• **ACTION ITEM**: Where a line contains "Task: Open the Maisonette listing photo", begin there and restate word for word every line to the end of the entries below, pictures excluded.

----

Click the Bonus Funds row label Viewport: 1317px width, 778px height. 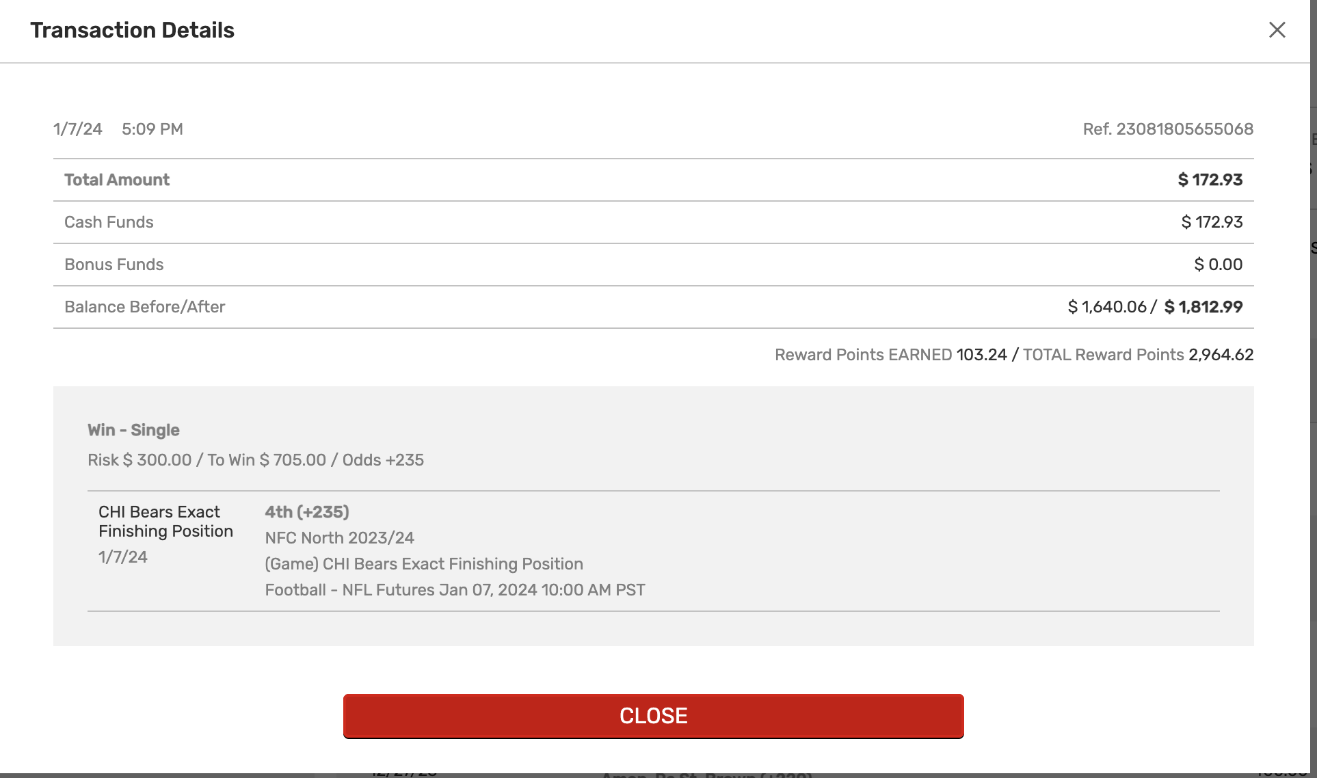point(114,265)
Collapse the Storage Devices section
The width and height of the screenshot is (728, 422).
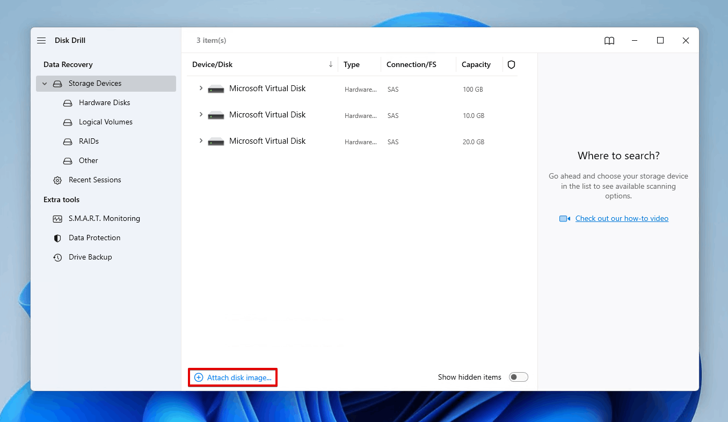44,83

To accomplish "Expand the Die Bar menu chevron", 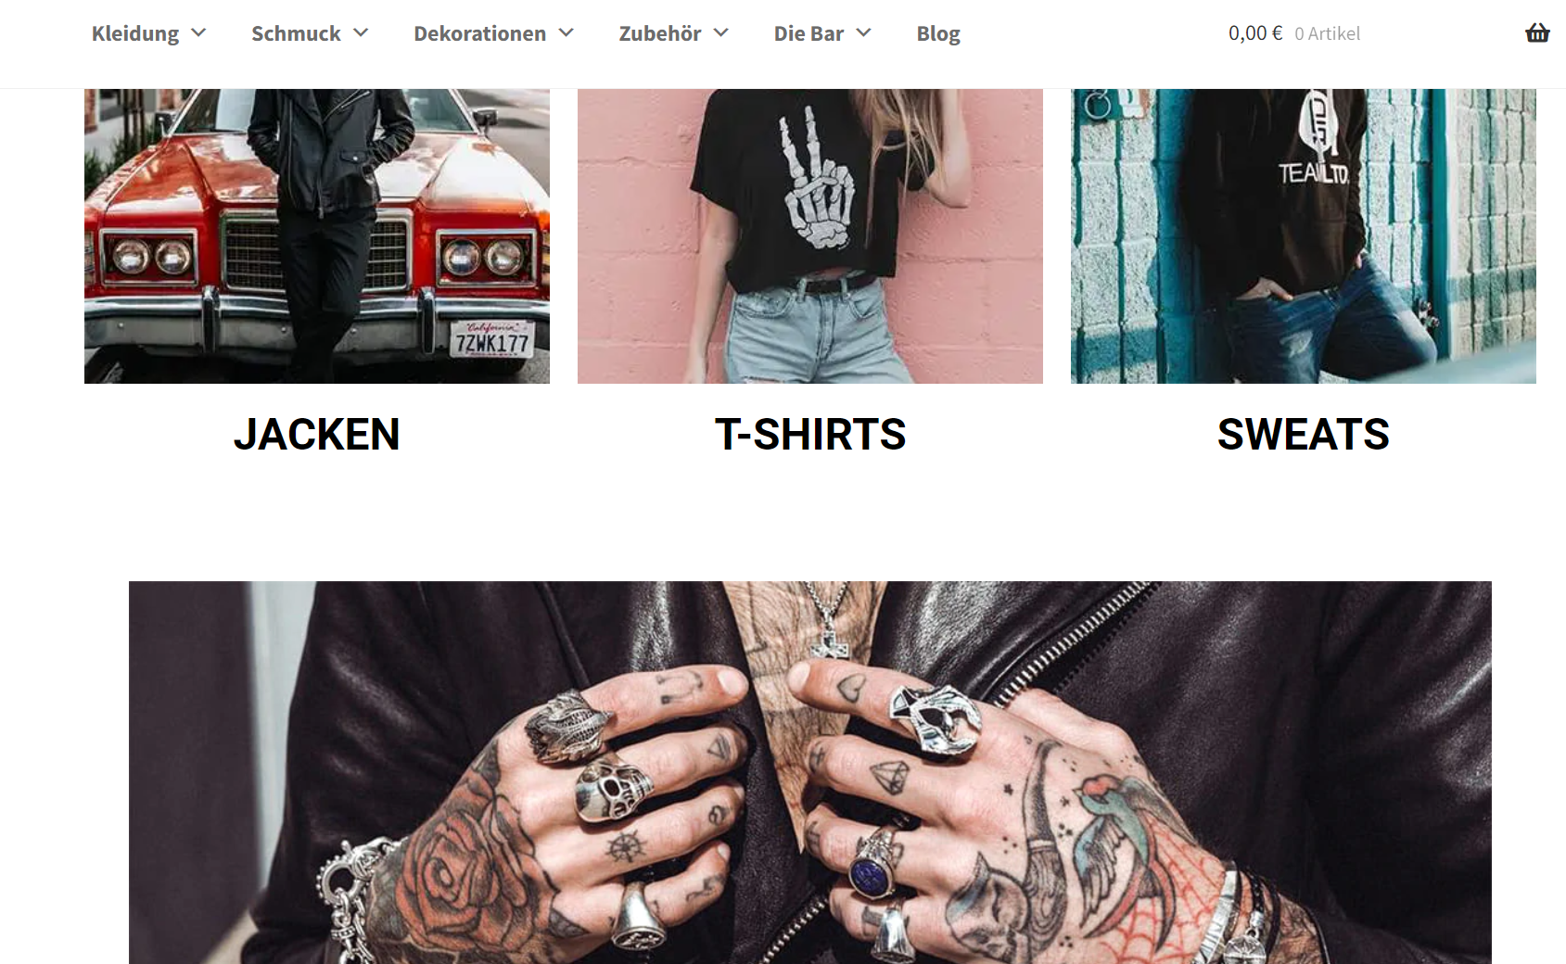I will 864,33.
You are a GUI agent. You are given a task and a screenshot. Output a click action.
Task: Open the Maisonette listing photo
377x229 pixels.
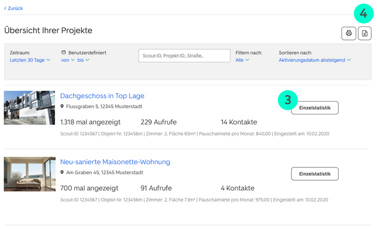coord(29,174)
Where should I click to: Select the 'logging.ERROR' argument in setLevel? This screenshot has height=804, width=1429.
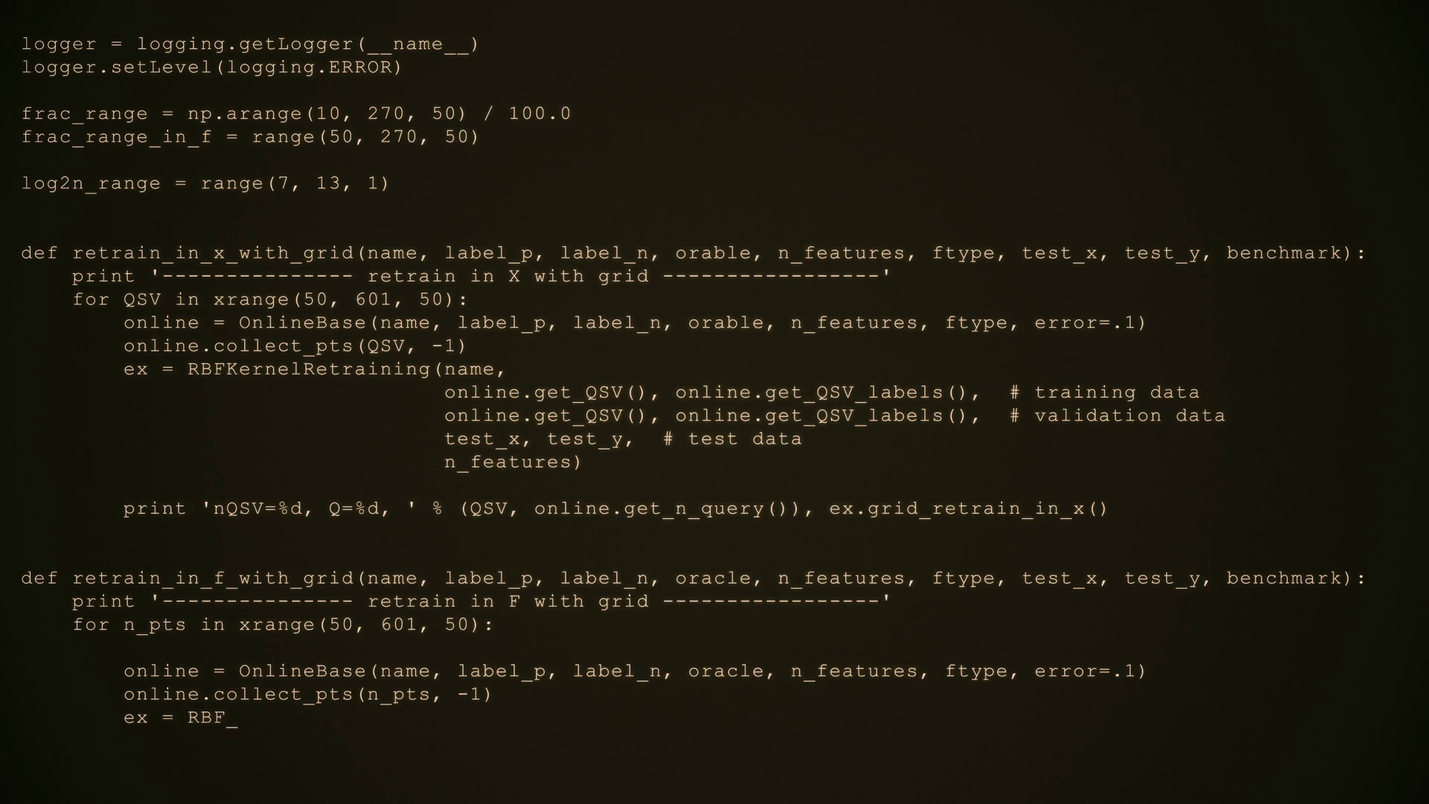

----

• **RESPONSE**:
Task: Open the Maisonette listing photo
377x229 pixels.
coord(29,174)
Where should I click to: Select the 'logging.ERROR' argument in setLevel? This screenshot has height=804, width=1429.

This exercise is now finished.